Contrary to what you might think, mechanical chopping is still alive and useful.

Given the outstanding performance of electronic components, using a high-performance zero-drift amplifier seems the way to go. That is done in most situations, but there are applications where using them can add to system complexity and actually create new error scenarios.

This is the case with optical links and associated measurements. It is certainly possible to convert an optical signal to an electronic one, then convey it to where the measurement is being made.

Measuring optical signals in the femtowatt (10^-15) to nanowatt (10^-9) range, however, is very difficult, as signal levels this low are soon lost in typical detector noise levels and swamped by background light. Narrowing the bandwidth by filtering or averaging will only provide a small additional reduction in the noise level.

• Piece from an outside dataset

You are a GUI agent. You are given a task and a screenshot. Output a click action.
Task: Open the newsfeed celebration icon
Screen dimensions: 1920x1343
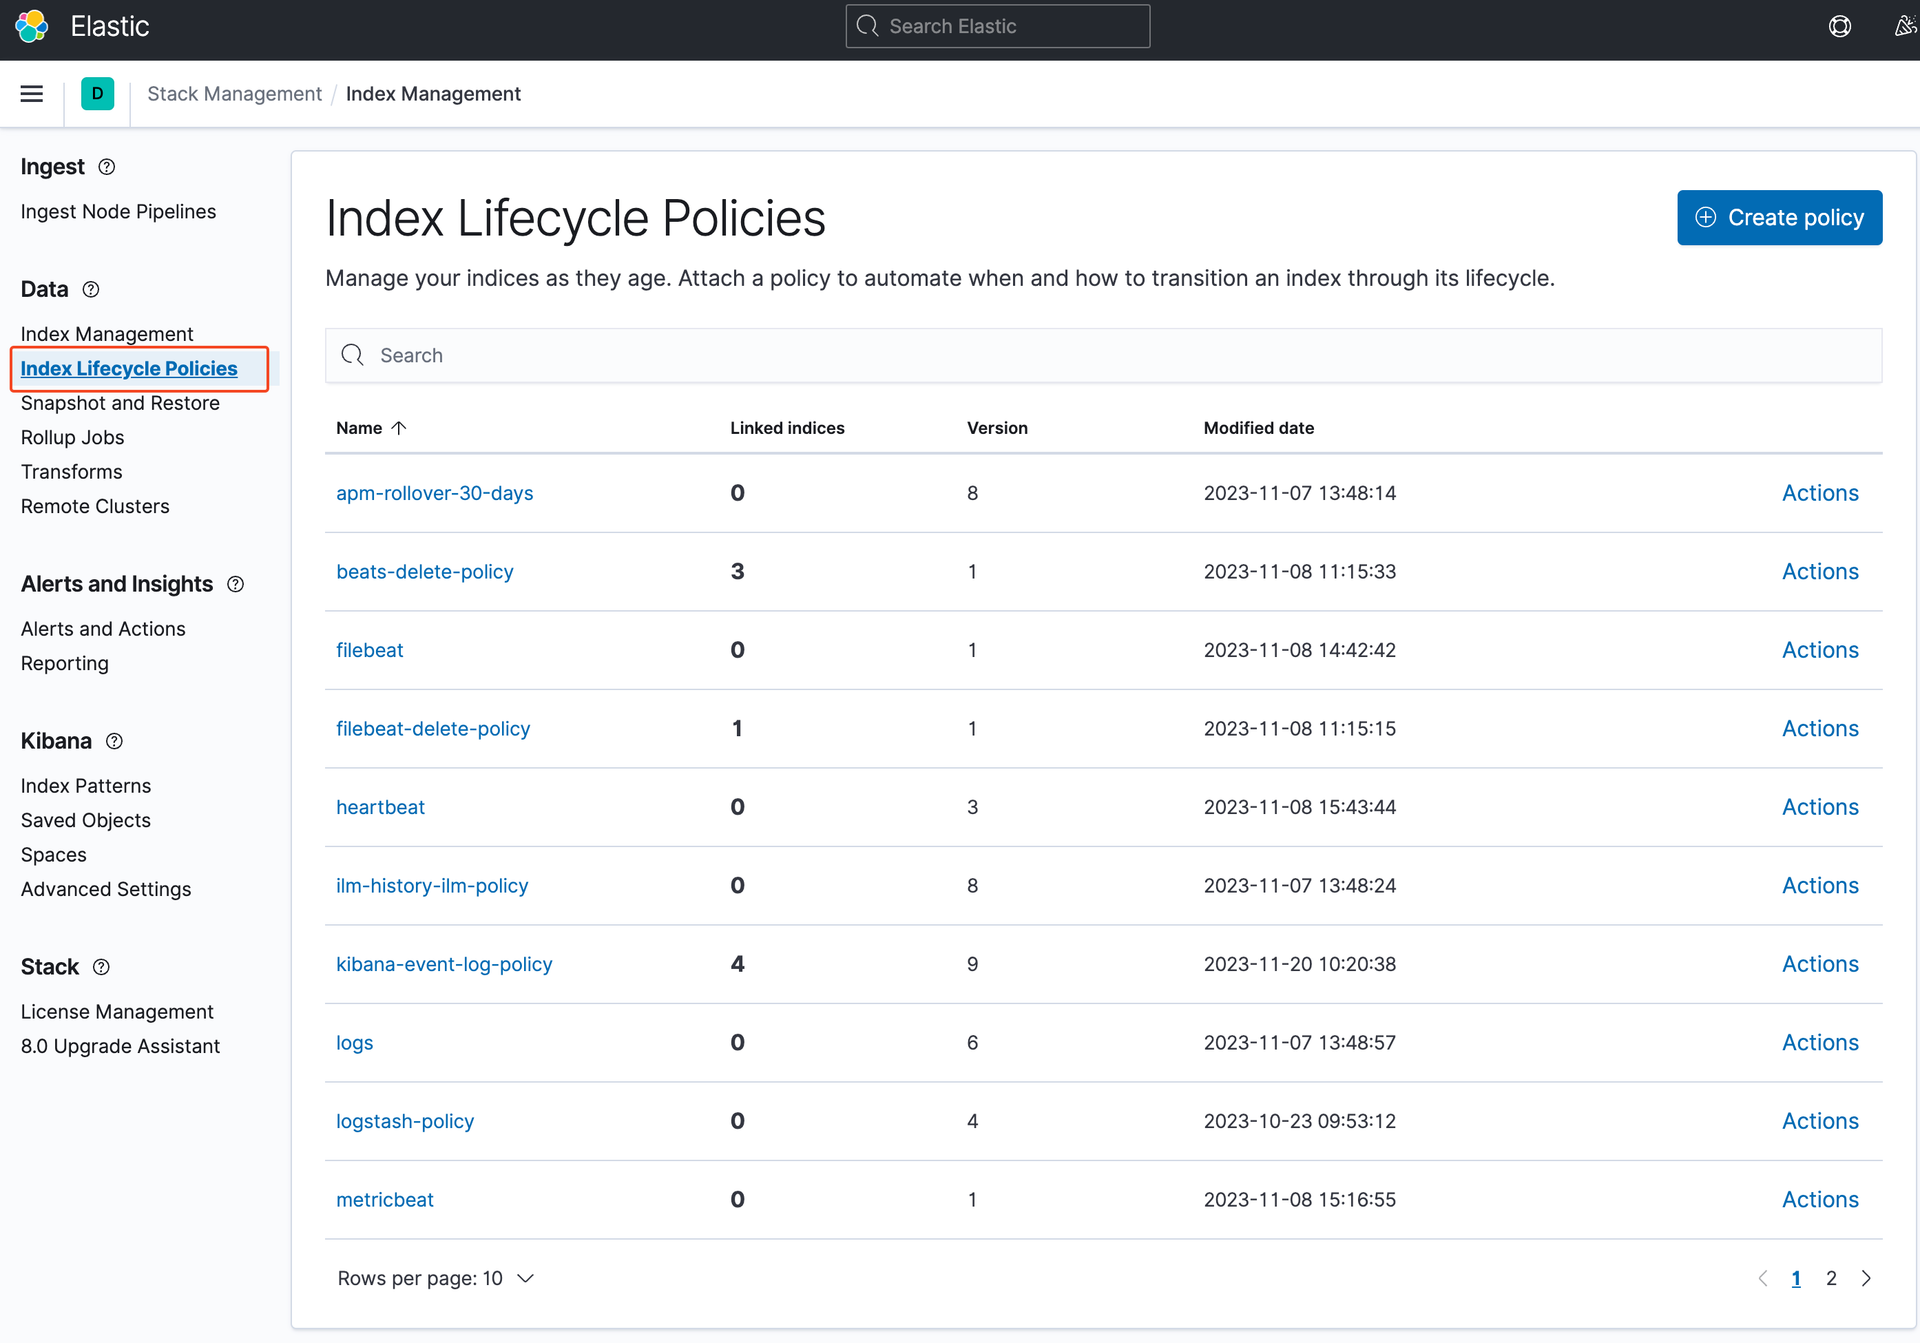[1905, 26]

Instead, there is a mechanical analog to the zero-drift designs that is used in these situations and pre-dates “electronics:” mechanical chopping. By using such a chopper with a lock-in amplifier, noise rejection can be improved by two to three orders of magnitude (sometimes more) while providing background-signal rejection that is several orders of magnitude higher than the noise rejection.

Lock-in amplifiers use homodyne detection to attain their outstanding performance. This detection has two requirements: a) the signal to be detected needs to be modulated and b) a pure, precise reference signal with the same frequency needs to be provided.

In the lock-in amplifier, the signal to be measured is multiplied by the reference signal and then integrated over time. By confining the measurement to a single frequency, detector noise is reduced drastically. In a similar fashion, background optical signals (primarily DC or line frequency) are similarly rejected by the lock-in amplifier.

The key to high performance with a lock-in amplifier is maintaining a precise match between the modulation frequency of the signal to be measured and the frequency of the reference signal. In these applications, an optical chopper is used to modulate the signal (Figure 1).

Figure 1. The arrangement of the mechanical optical chopper disk and the lock-in amplifier yields extremely impressive results with respect to noise and drift (Image: Ophir Optronics Solutions Ltd).

This optical chopper is conceptually simple; just a spinning disk that is divided into vanes and windows. The chopper disk is positioned in the optical beam path so that as it spins the beam alternately passes through the windows or is blocked by the vanes. The reference signal is easily provided by using an optical interrupt switch to sense the rotation of the vanes and windows. The reference signal provided by this technique will be a precise frequency match for the optical signal to be measured.

Figure 2. This chopping assembly and lock-in amplifier provides an extremely high level of precision with low jitter — and thus noise — for optical-signal management (Image: Stanford Research Systems).

These chopper systems are widely used and are available from many suppliers of optical-electronic test and measurement equipment. The SRS542 Precision Optical Chopper from Stanford Research Systems, for example, provides chopping from 0.4 Hz to 20 kHz and has 50 ppm frequency accuracy (Figure 2).

Figure 3. A wide range of disk vane/window patterns is available to accommodate frequencies spanning a wide dynamic range (Image: Stanford Research Systems).

Just as gears with different numbers of teeth are used to span a wide mechanical dynamic range, chopping disks with different patterns are available to provide coverage over a wide frequency range (Figure 3). The metal blades are photochemically etched to provide tight tolerances for the blades to ensure low-phase jitter of the optically chopped signals.

Conclusion
Despite the move into ever-higher frequencies, there are still many test and measurement situations where the signals of interest are near zero hertz. To address their unique amplification needs, zero-drift amplifiers use chopping and auto-zero topologies to achieve extremely low levels of drift and nose. At the same time, the classic mechanically based chopper with a spinning disk still has a role, especially for optical signals.